News: Aussie renters like 2nd-class citizens

Published at news.com.au, 5 October 2016

Shifting housing trends mean Australia’s lagging tenancy laws undermine renters

LET’S be honest, many of us have given up on The Great Australian Dream of owning our own home and conceded to our fate of being Generation Rent.

But as more and more people are living in rental accommodation — and living there for longer — Australia’s tenancy laws have not adapted, leaving tenants under-represented and without security they can keep a roof over their head.

Tenancy unions are now demanding the laws adapt to shifting trends, and get up to speed with the rest of the world.

“The biggest issue right now is that housing insecurity is built into our renting laws across Australia,” Ned Cutcher, senior policy officer at the Tenants’ Union of NSW told news.com.au, in light of International Tenants Day, which was on Monday.

“Once you are outside of a fixed-term lease, a landlord can end your tenancy without giving a reason ... what this does is it allows a landlord to mask reasons that may not be genuine or may not be considered good reasons to end a tenancy.”

The instances of tenants receiving these ‘no grounds’ notices of termination is common, said Mr Cutcher, and leaves many tenants living in fear to ask their landlord for basic repairs and maintenance.

In a survey conducted by the Tenants’ Union of NSW in 2014, 77 per cent of respondents said they had held off from making a request or raising an issue with a landlord for fear of being asked to move out. The tenant is seen as “too troublesome” to keep on, Mr Cutcher said.

“Which when you think about what is at stake — someone’s housing is at stake — the question of whether a landlord or a tenant need to like one another raises some interesting points of discussion.”

AUSTRALIA IS AN OUTLIER

Tenancy unions across the country have used International Tenants Day to promote the need for an overhaul of the Australian tenancy laws, with the theme of this year’s International Tenants Day centred around rental regulation.

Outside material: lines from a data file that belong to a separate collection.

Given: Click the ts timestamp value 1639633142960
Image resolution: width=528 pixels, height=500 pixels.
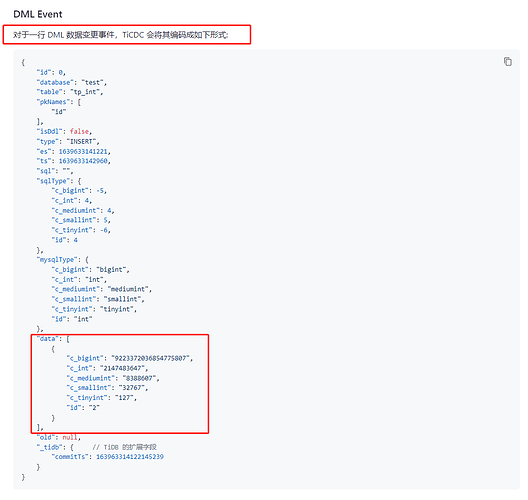Looking at the screenshot, I should click(x=83, y=161).
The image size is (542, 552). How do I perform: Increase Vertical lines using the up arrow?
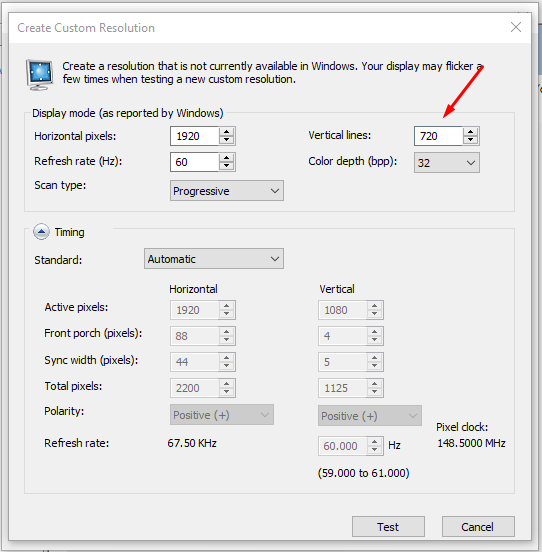[x=471, y=132]
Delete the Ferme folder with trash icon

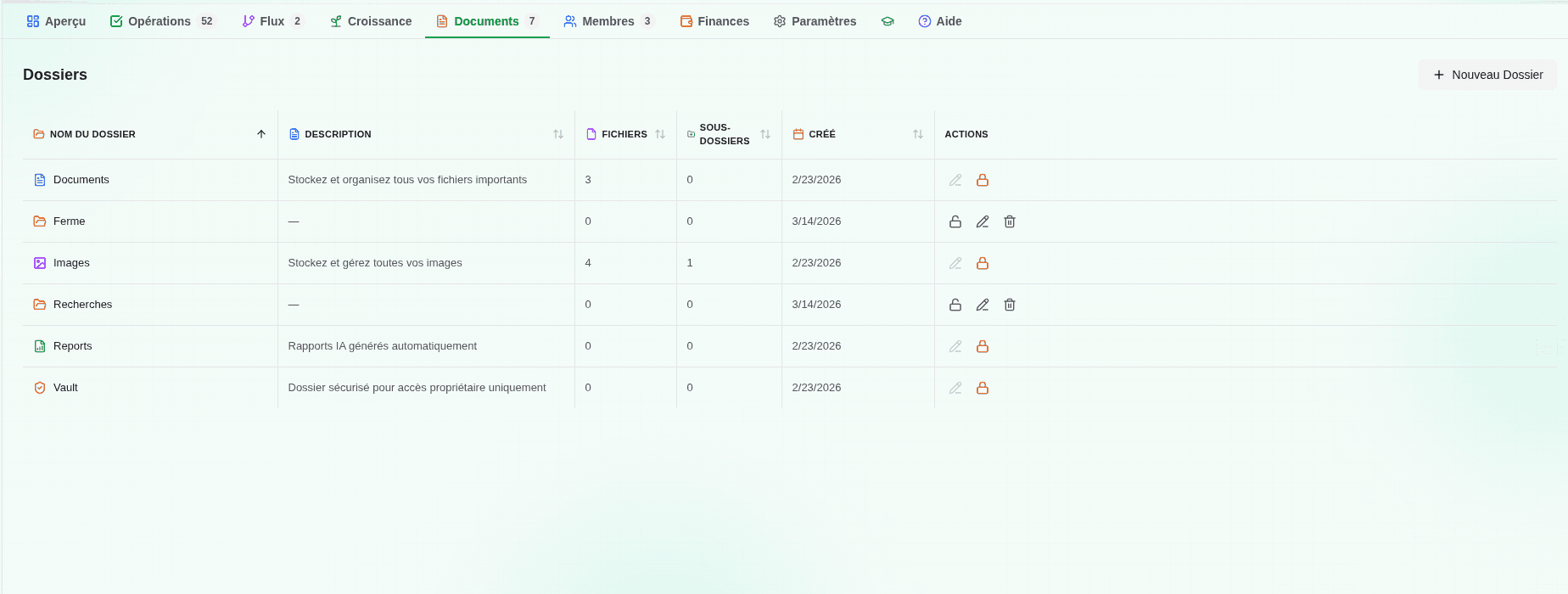point(1010,221)
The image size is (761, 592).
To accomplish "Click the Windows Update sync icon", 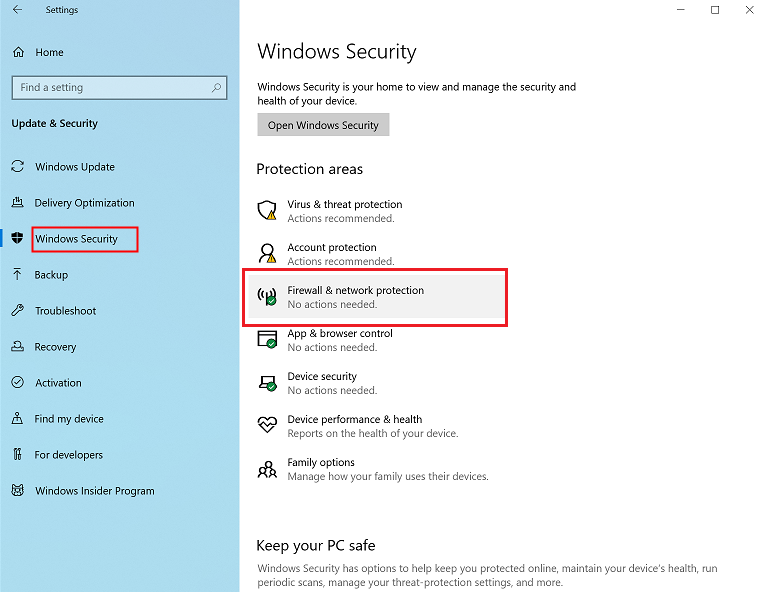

Mr Cutcher said Australia lags behind many countries worldwide when it comes to the rights of renters.

“[Lack of regulation] is not a normal thing globally, but it is a normal thing in a couple of jurisdictions — England, the USA and Australia are the main players,” Mr Cutcher said.

“We look to places like Germany, France and Switzerland and see that tenants have got much better conditions over there. It is a basic proposition that as long as you keep meeting the terms of your tenancy agreement — you keep paying the rent, you keep looking after the place, you’re not causing problems with your neighbours, and the property remains for rent — you basically have control over the length of time you’re going to be able to stay in that property.

“We don’t have that in Australia. We Australia, the USA and the UK are outliers in this sense.”

And with a growing cohort of long-term renters, Australia should be following the lead of Europe.

“One of the things with the European context is there are often a lot more people who do rent and rent for long periods of time in those places. But we are rapidly moving towards that kind of situation in Australia with the price of home ownership being out of reach for many. And that’s not going to change,” Mr Cutcher told news.com.au.

“So now is the time to be looking at these laws and saying they are not suitable to a housing system that is not producing the outcomes that we assumed it would.”

According to a comprehensive study into the long-term private rental market in Australia conducted by Australian Housing and Urban Research Institute (AHURI) and released in July 2013, just over a third — 33.4 per cent — of all private renter households are long-term renters who have been living within the private rental tenure continuously for 10 years or more. However, this study drew on a survey conducted by the Australian Bureau of Statistics (ABS) in 2007—08, supplemented with an analysis of Waves 1 to 10 of the Household Income and Labour Dynamics in Australia (HILDA) Survey, meaning this number has no doubt increased well beyond one third.

Even more telling, the study showed that close to one third (30 per cent) of all long-term private renter households included dependent children.